(Stored data entries)
[Start of section]

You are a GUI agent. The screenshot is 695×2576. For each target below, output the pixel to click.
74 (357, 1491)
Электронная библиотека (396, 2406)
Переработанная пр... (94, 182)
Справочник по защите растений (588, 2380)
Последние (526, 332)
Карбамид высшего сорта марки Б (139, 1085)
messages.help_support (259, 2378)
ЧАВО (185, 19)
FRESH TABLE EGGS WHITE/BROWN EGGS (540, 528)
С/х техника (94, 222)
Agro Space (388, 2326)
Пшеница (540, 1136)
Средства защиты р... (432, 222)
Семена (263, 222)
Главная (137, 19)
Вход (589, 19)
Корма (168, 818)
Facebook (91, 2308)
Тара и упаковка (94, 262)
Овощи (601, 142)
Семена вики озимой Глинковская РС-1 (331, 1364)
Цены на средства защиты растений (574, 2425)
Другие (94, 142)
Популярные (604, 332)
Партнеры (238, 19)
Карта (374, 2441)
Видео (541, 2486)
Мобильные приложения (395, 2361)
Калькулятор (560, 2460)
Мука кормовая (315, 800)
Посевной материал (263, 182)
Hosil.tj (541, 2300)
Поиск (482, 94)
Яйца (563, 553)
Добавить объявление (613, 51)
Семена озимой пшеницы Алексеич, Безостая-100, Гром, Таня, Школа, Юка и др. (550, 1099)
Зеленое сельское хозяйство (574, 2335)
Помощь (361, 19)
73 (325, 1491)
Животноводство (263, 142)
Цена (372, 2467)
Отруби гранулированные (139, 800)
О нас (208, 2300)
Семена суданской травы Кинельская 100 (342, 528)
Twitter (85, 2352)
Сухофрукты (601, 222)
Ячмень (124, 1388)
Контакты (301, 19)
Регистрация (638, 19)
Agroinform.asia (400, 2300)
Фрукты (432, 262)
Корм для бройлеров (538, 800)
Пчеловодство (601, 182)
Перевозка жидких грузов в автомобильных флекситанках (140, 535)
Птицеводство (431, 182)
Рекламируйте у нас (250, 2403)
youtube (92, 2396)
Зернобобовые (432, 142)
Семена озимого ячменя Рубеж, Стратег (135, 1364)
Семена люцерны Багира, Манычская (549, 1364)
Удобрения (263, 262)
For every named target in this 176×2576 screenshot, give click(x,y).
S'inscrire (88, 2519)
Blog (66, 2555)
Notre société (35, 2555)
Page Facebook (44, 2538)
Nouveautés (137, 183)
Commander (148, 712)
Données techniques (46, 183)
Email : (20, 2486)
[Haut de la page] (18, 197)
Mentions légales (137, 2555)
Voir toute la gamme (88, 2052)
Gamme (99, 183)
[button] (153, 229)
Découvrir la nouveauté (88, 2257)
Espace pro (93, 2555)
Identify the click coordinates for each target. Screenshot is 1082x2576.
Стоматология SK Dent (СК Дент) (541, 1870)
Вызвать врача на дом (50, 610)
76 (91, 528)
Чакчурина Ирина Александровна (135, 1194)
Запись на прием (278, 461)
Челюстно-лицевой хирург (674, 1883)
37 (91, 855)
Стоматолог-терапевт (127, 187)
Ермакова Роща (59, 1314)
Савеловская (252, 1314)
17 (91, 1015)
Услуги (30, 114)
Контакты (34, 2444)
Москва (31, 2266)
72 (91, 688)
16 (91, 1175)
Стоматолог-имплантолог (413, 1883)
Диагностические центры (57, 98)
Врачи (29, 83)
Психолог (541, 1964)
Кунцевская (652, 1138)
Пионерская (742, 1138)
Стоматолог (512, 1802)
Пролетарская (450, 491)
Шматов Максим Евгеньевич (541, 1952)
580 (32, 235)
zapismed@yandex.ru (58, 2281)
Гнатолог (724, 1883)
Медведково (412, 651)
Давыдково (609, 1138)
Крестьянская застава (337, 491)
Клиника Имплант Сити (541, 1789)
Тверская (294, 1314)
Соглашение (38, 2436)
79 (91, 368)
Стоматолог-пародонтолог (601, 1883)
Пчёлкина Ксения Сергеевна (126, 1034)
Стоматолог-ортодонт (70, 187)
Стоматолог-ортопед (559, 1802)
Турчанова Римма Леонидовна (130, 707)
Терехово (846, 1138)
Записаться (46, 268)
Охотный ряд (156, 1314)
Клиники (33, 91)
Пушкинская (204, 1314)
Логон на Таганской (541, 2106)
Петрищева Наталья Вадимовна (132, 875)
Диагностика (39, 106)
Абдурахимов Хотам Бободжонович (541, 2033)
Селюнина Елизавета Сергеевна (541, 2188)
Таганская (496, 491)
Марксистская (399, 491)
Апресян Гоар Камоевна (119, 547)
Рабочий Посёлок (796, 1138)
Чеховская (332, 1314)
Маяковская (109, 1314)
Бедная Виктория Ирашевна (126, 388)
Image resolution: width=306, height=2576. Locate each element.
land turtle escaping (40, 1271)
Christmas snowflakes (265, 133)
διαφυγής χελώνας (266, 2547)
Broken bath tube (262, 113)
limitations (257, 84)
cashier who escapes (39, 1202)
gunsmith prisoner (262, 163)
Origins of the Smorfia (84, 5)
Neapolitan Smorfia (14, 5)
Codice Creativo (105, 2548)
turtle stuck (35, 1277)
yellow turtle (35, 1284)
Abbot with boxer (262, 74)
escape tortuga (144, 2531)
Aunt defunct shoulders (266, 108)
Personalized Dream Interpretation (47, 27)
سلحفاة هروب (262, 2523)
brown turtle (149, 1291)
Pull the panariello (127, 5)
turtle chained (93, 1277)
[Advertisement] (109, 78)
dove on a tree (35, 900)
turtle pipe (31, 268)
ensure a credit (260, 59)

[End of section]

EXERCISE PROMPT >>
Set down the lines of the records exactly, from the first one through the line containing "Пшеница (540, 1136)", and add nothing else.

ANSWER BOX >>
You are a GUI agent. The screenshot is 695×2576. For each target below, output the pixel to click.
74 (357, 1491)
Электронная библиотека (396, 2406)
Переработанная пр... (94, 182)
Справочник по защите растений (588, 2380)
Последние (526, 332)
Карбамид высшего сорта марки Б (139, 1085)
messages.help_support (259, 2378)
ЧАВО (185, 19)
FRESH TABLE EGGS WHITE/BROWN EGGS (540, 528)
С/х техника (94, 222)
Agro Space (388, 2326)
Пшеница (540, 1136)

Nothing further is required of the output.